A Court Of Wing And Ruin: Review

The last book in this trilogy and let’s just say I had high expectations. This book had some highs and lows for me but overall I still enjoyed it. I first want to start off by saying that this book didn’t have to be 700 pages. At times, I forgot exactly the details of the war that was going on as there was so much information being added all the time that I felt like I couldn’t keep track of it.

I loved the characters in this book, nothing was wrong with them. Nesta became one of my favourites for being so strong and always believing in herself. The romance between her and Cassian was one of my favourites as I liked how she didn’t fall in love with him instantly. I also loved the relationship between Feyre and her sisters, family was picked over everything else and I appreciated the small details like that because it is relatable.

Mor being a lesbian came out of nowhere for me and I get that Sarah J Maas wanted to include diversity but I just think there’s no point including it if it’s going to be forced. One of the reasons why I enjoyed this book, but didn’t love it as much I hoped I would is that the reasoning for some of the plot did seem a little forced or it was a random connection and then suddenly it all flowed.

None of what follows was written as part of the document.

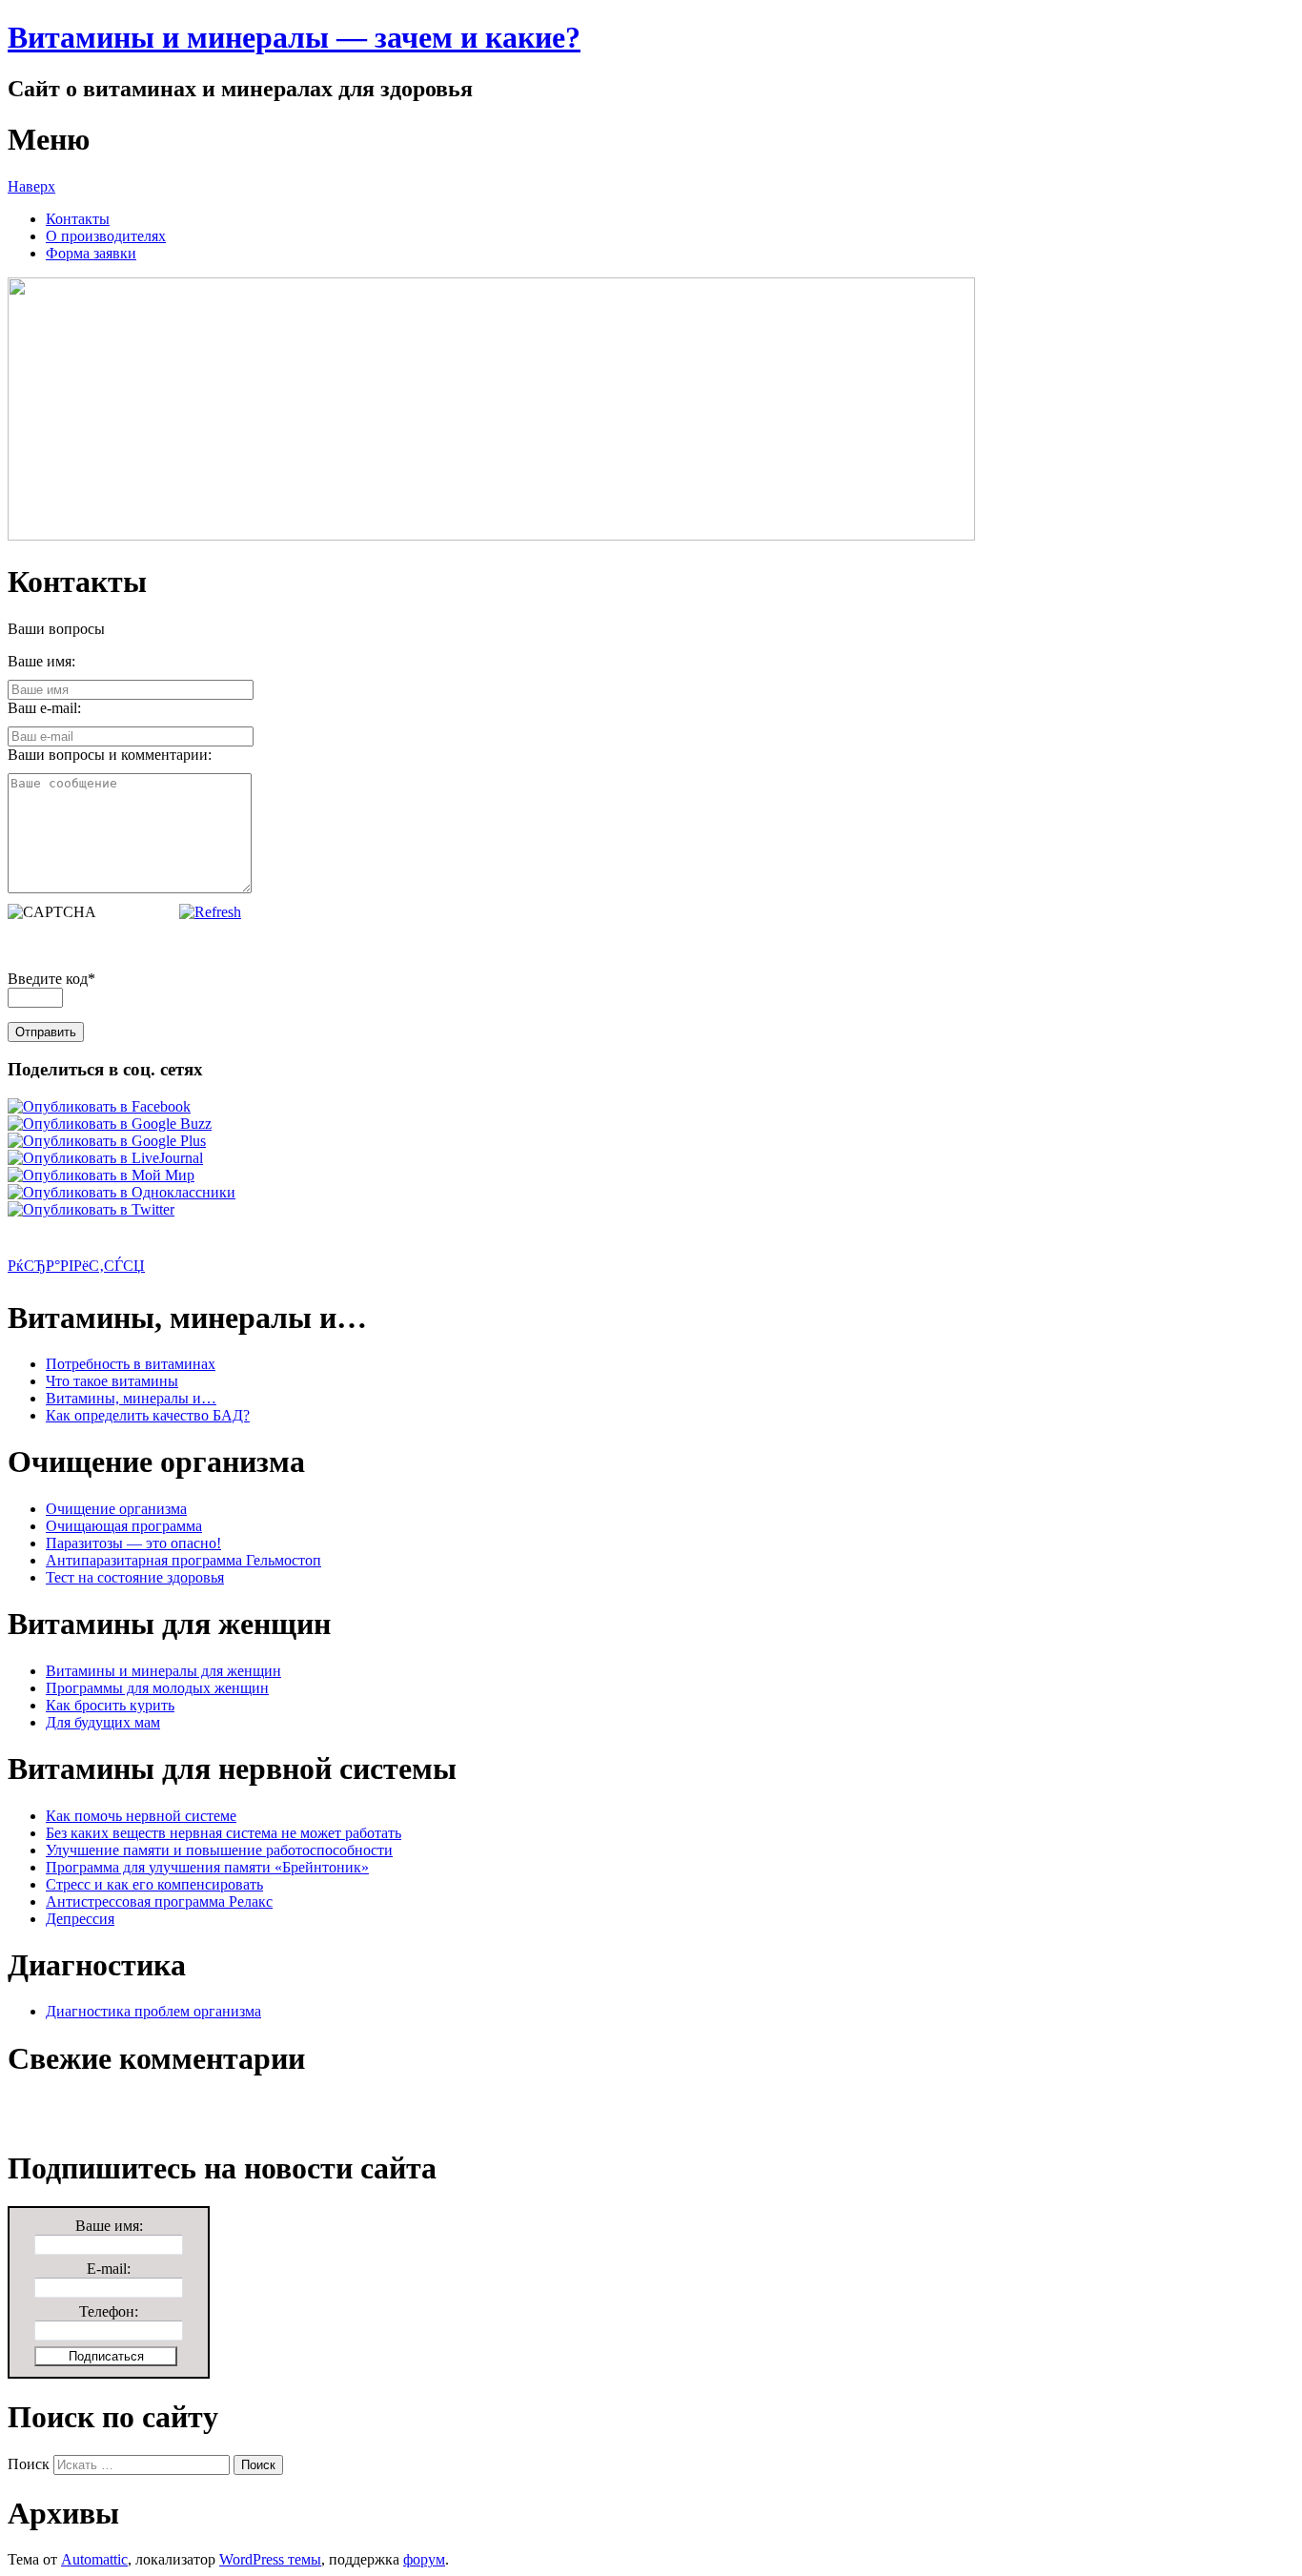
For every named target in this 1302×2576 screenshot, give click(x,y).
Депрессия (80, 1919)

I know it is a fantasy and to be honest,, authors can go wild whilst writing them but I would’ve preferred it if there was more thought gone into some of the subplots or a more reasonable connection.

Characters like Lucien and Tamlin were more enjoyable to read and I think this is because at the end of the day, although their actions could be questionable they truly believed everything they did was for the best (especially Tamlin). Readers learnt more about Lucien’s past and I’m quite happy with who his father is! Tamlin’s character development is one of the best ones in the series. He’s still an idiot but we can see he is trying to make things better.

Let’s not forget about Feyre and Rhysand! Probably my favourite fictional couple out there despite the word ‘mate’ being mentioned quite a few times that in the end it was becoming a little irritating. When Feyre came to the realisation that even if she has her own problems to deal with, she loved herself and that was truly heart-warming to read. I loved Rhysand’s personality in general and his unconditional love for not only Feyre but for the people apart of the inner circle.

I could talk more about the other characters like the Bone Carver, how he knew he was going to die but didn’t mind as Feyre was worthy, his death hit me hard, but there are so many other side characters and I do want to talk about the plot and how I’m not completely happy with how it turned out.

Feyre’s father appearing and saving the day annoyed me as suddenly he cares a lot about his daughters. I felt like Lucien deserved more recognition for going on trips to save the day despite no one knowing what he was actually doing. Feyre’s father wasn’t there when his daughters needed him the most and then afterwards when he dies, I didn’t feel any sympathy or pity at all as readers barely knew him.

Although I did get annoyed with how things played out, I still liked this trilogy as a whole. I enjoyed reading this book but not as much as I enjoyed ACOMAF. Sarah J Maas has wonderful writing and if it wasn’t for this trilogy I would’ve never bought a Throne series.